**ARTIKEL**

>>>>>

Zu der Zeit, als der berühmte Kabbalist Rabbi Löw der Gemeinde der alten Stadt Prag diente, litten die Juden unter Verfolgung. Um sie zu schützen, erschuf der Rabbi den Golem aus dem Lehm am Ufer des Moldau-Flusses, und die Kreatur, das Wesen, bevor es eine Seele hat, tat wie befohlen …
Auch heute wünschen sich viele fast täglich einen Golem. Einen Aufpasser und Beschützer, der alles Unheil abwendet, der Lügner und Hetzer zum Schweigen bringt, der ein friedliches, angstloses Leben ermöglicht. Unter dem vor 500 Jahren geborenen Maharal von Prag und Helden der berühmtesten Golem-Sage soll es ja geklappt haben, und auch während der Schoa, als die Nazis sich in Berlin angeblich nicht auf den Friedhof Weißensee trauten, weil sie den Golem fürchteten, der dort umgehen sollte.
Der Golem verspricht Rettung, und das fasziniert, seitdem er erstmals in der Mischna Erwähnung fand. Immer wieder gab es Geschichten über Rabbiner, die Lehm Leben einhauchten, wie Gott einst Adam. Anders als der kann ein Golem allerdings nicht sprechen und ist auch sonst ziemlich limitiert. In Europa war es vor allem Gustav Meyrinks gleichnamiger Roman von 1915, der von Löw und seinem stummen Diener erzählte, dessen Erfolg das Wesen aus Staub und Worten auf eine Stufe mit Bram Stokers Dracula (1897) und Mary Shelleys Frankenstein (1818) stellte – wobei Letzterer ganz offensichtlich von der jüdischen Legende inspiriert war.

<<<<<

**QUELLDATEN**
>>>>>

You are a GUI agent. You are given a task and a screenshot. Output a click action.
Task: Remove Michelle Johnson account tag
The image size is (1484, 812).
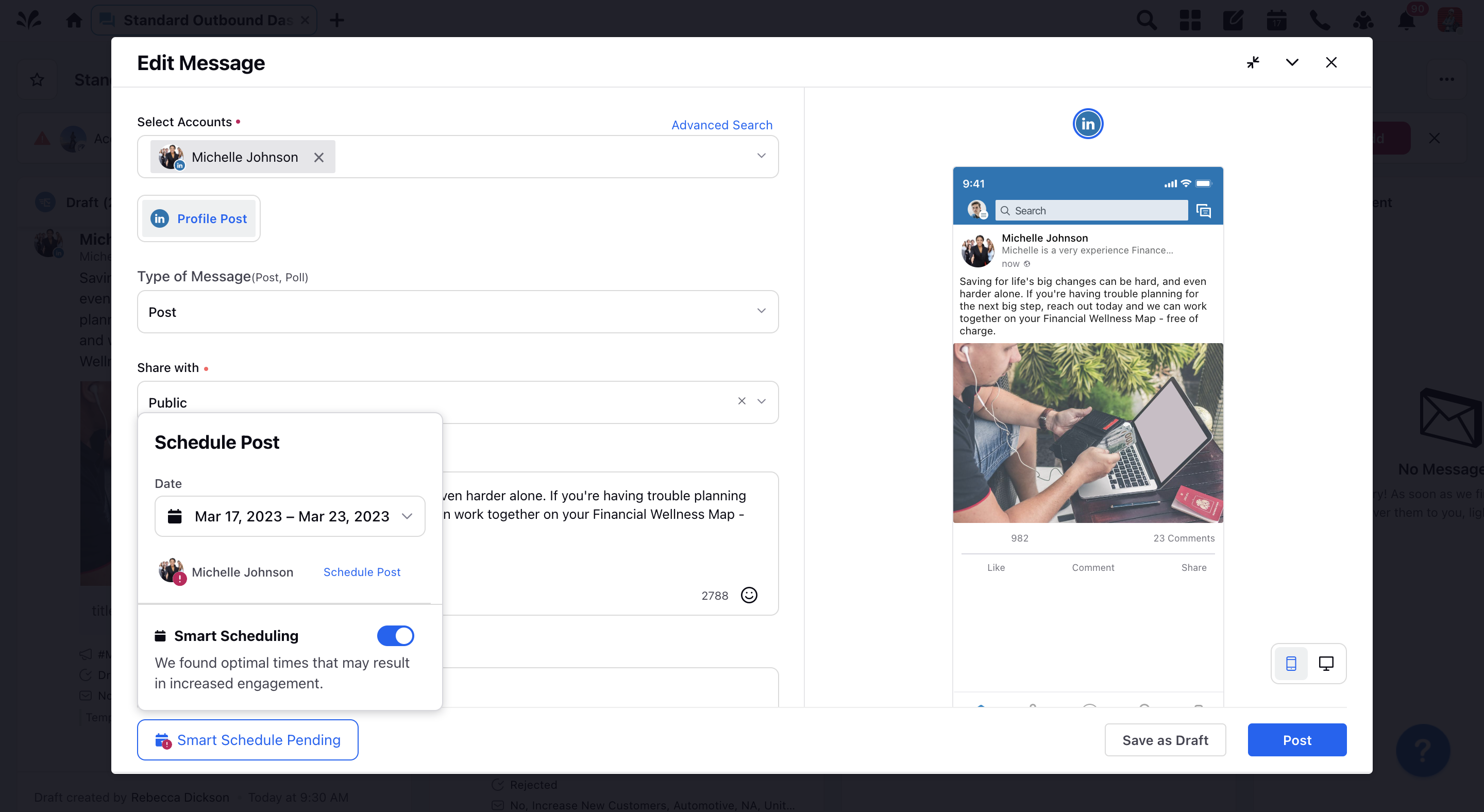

<<<<<

**ZU ERLEDIGENDE AUFGABEN**
(a) Gib den Artikel über den Golem von „Zu der Zeit, als“ bis „dort umgehen sollte.“ noch einmal wieder und tausche dabei „Prag“ gegen „Krakau“ aus.
(b) Setze den Artikel über den Golem im Anschluss an seinen letzten Satz fort.

**SCHRIFTLICHE ANTWORTEN**
(a)
Zu der Zeit, als der berühmte Kabbalist Rabbi Löw der Gemeinde der alten Stadt Krakau diente, litten die Juden unter Verfolgung. Um sie zu schützen, erschuf der Rabbi den Golem aus dem Lehm am Ufer des Moldau-Flusses, und die Kreatur, das Wesen, bevor es eine Seele hat, tat wie befohlen …
Auch heute wünschen sich viele fast täglich einen Golem. Einen Aufpasser und Beschützer, der alles Unheil abwendet, der Lügner und Hetzer zum Schweigen bringt, der ein friedliches, angstloses Leben ermöglicht. Unter dem vor 500 Jahren geborenen Maharal von Krakau und Helden der berühmtesten Golem-Sage soll es ja geklappt haben, und auch während der Schoa, als die Nazis sich in Berlin angeblich nicht auf den Friedhof Weißensee trauten, weil sie den Golem fürchteten, der dort umgehen sollte.

(b)
Jüdische Folklore
Achim von Arnim und Annette von Droste-Hülshoff schrieben gleich offen über ihn – sowie Chaijm Bloch und Gershom Scholem, Elie Wiesel, Karel Čapek und Stanisław Lem. 1969 veröffentlichte der »Forward« Isaac Bashevis Singers jiddische Folklore-Version, die 1982 ins Englische übersetzt wurde. Und an der Altneuschul in Prag, auf deren Dachboden der wieder leblose Lehmklumpen seit damals liegen soll, ist der Golem neben Kafka das lukrativste Merchandise-Geschäft.
Der bisher schönste,
jedoch auch gefährlichste Golem ist eine Frau.
Tatsächlich vergeht bis heute kein Jahr ohne einen neuen Golem – ob Film, Buch, Theater, Graphic Novel, Computer- oder Brettspiel: Staub und Worte beflügeln seit Jahrhunderten die Vorstellungskraft. Dabei ist es bisher keinem Golem so gut ergangen wie 2006 dem in der Kulttrickserie The Simpsons: Nicht nur, dass Lisa ihn sprechen ließ, er bekam sogar eine Gefährtin und durfte heiraten. Deutlich düsterer ging es 1997 in der Akte X zu, in der Folge »Kaddish« rächt ein Golem den Mord an einem Juden durch Neonazis. »Die Golem-Mythologie hat mich schon immer gefesselt. Wir hatten uns (in Akte X) nie mit den Schrecken des Antisemitismus und der Macht des Wortes auseinandergesetzt. Und da ich Jude bin, war das für mich persönlich ein sehr bewegendes Thema«, sagte denn auch der Produzent Howard Gordon.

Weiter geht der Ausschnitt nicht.